TASK BRIEF — Rewrite the lines of the items below with "screenshot" swapped for "capture", keeping everything else the same. Leave the pictures out of your answer.
-- START INPUT FOR THIS TASK --
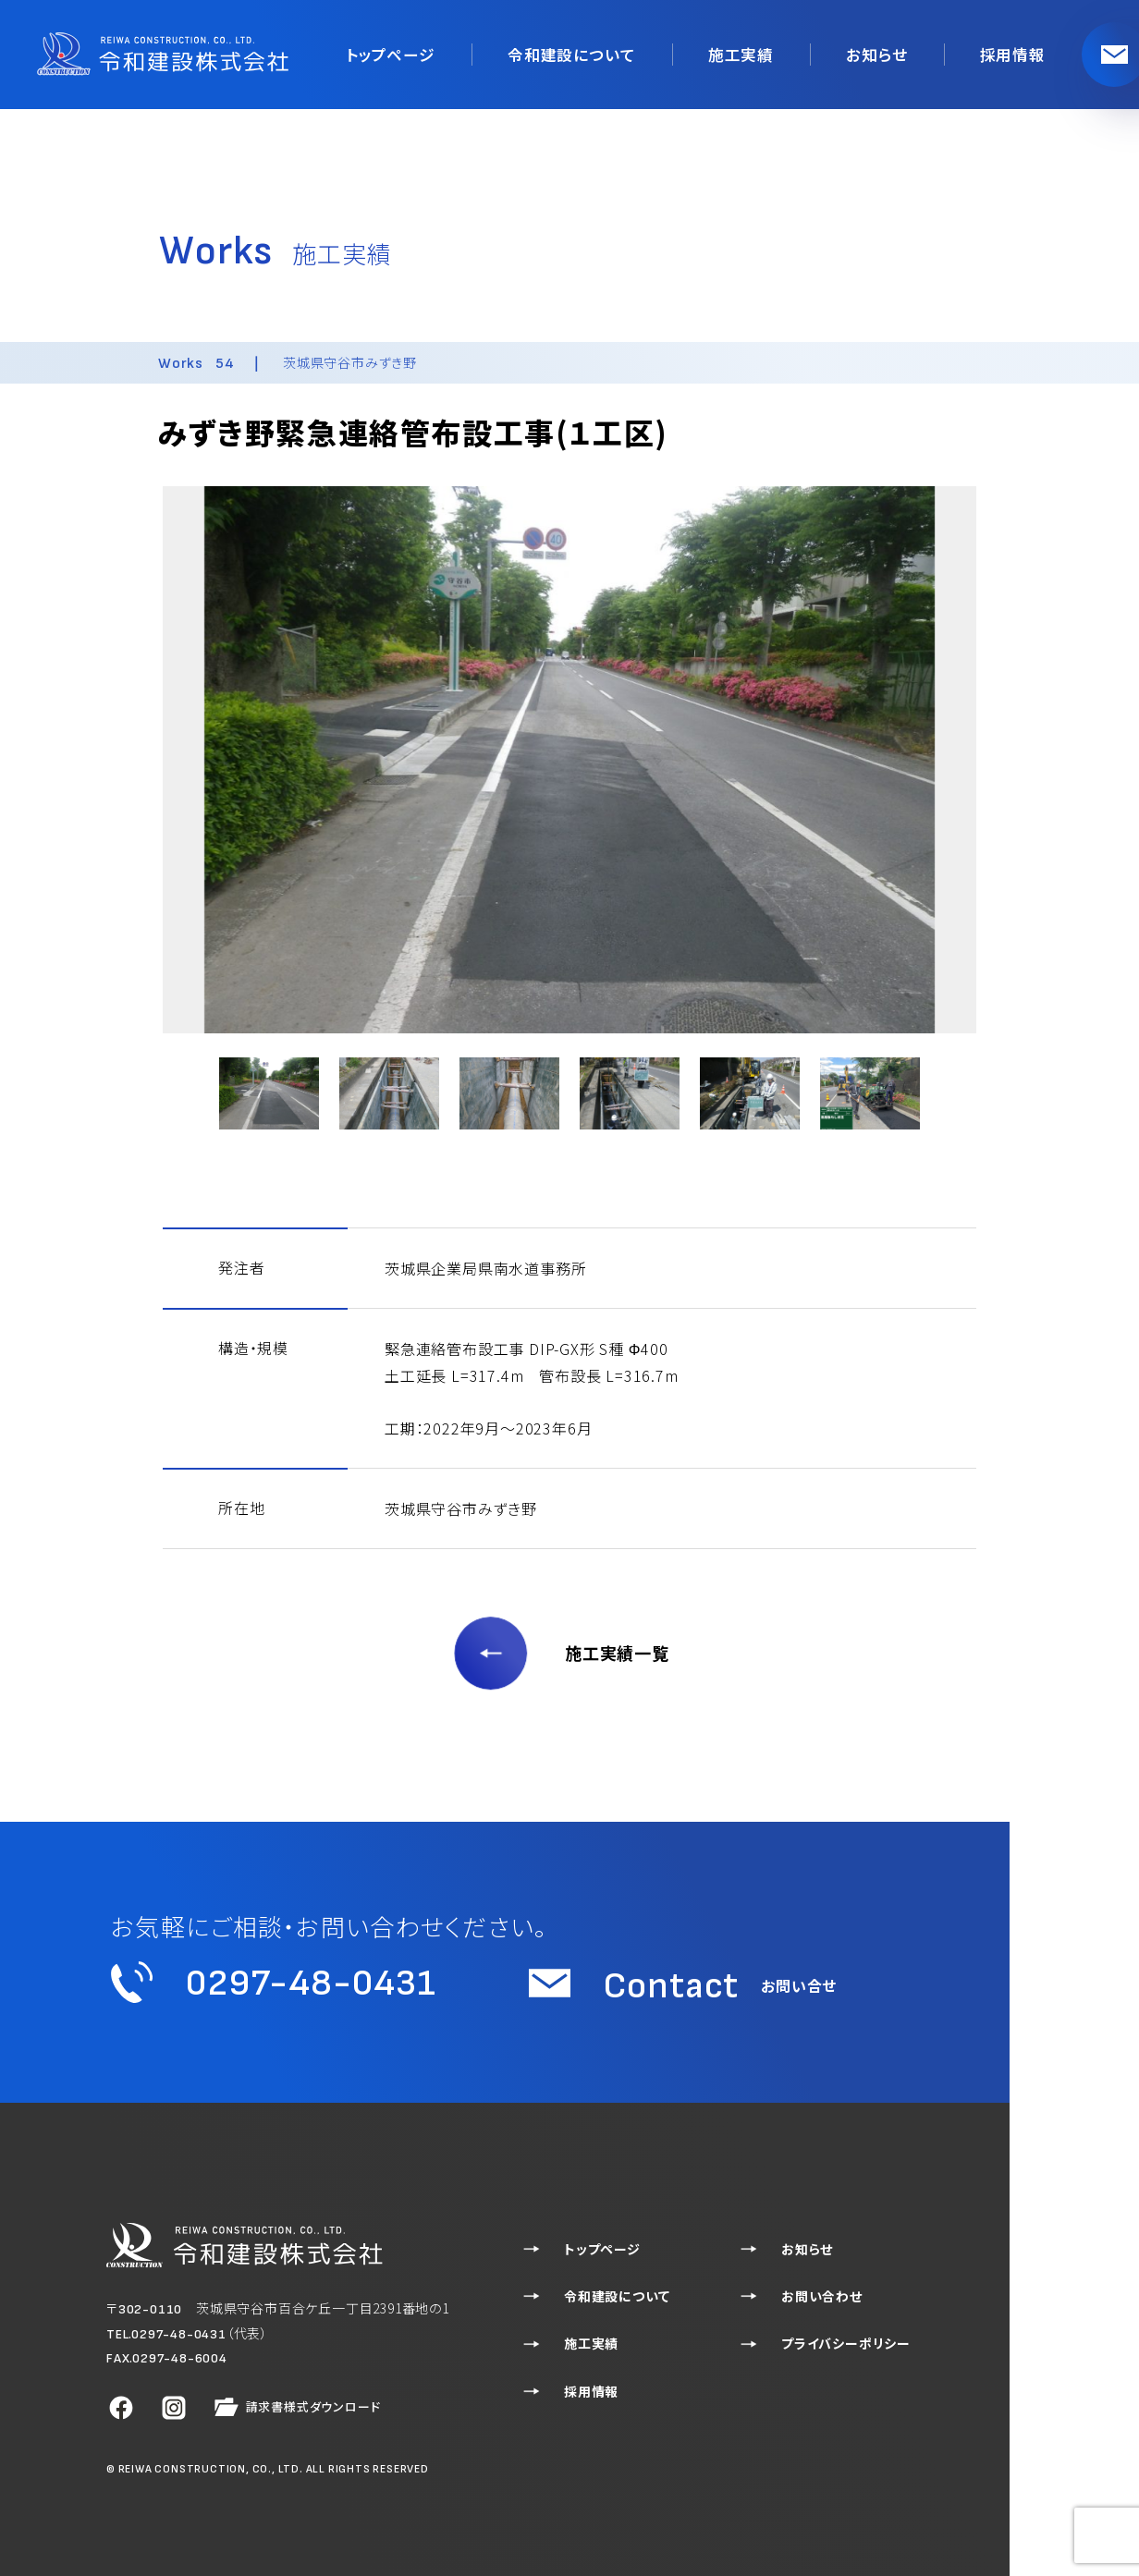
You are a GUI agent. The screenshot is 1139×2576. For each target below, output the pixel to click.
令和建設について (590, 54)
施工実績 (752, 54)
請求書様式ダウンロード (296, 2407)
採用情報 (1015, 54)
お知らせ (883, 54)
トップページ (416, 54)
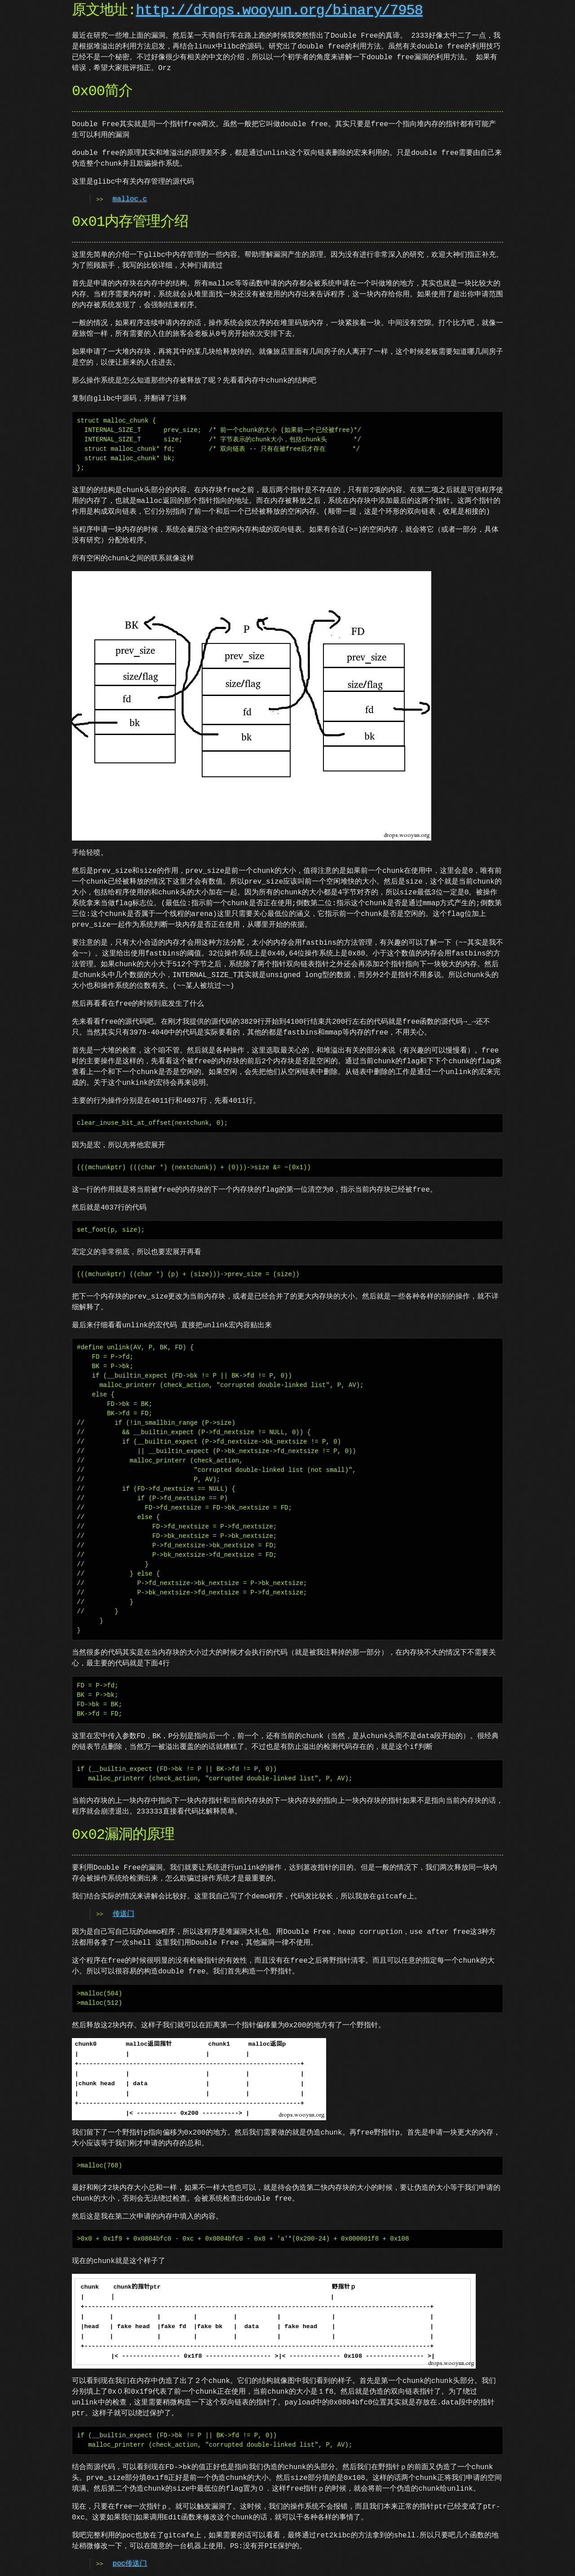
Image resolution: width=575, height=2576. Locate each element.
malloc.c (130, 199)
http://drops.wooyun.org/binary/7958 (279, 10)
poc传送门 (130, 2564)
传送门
-- END INPUT FOR THIS TASK --
IN RESPONSE —
You are a GUI agent. The capture is 1139×2576. For each target below, output the pixel to click.
令和建設について (590, 54)
施工実績 (752, 54)
請求書様式ダウンロード (296, 2407)
採用情報 (1015, 54)
お知らせ (883, 54)
トップページ (416, 54)
Image resolution: width=575, height=2576. Locate each element.
malloc.c (130, 199)
http://drops.wooyun.org/binary/7958 (279, 10)
poc传送门 (130, 2564)
传送门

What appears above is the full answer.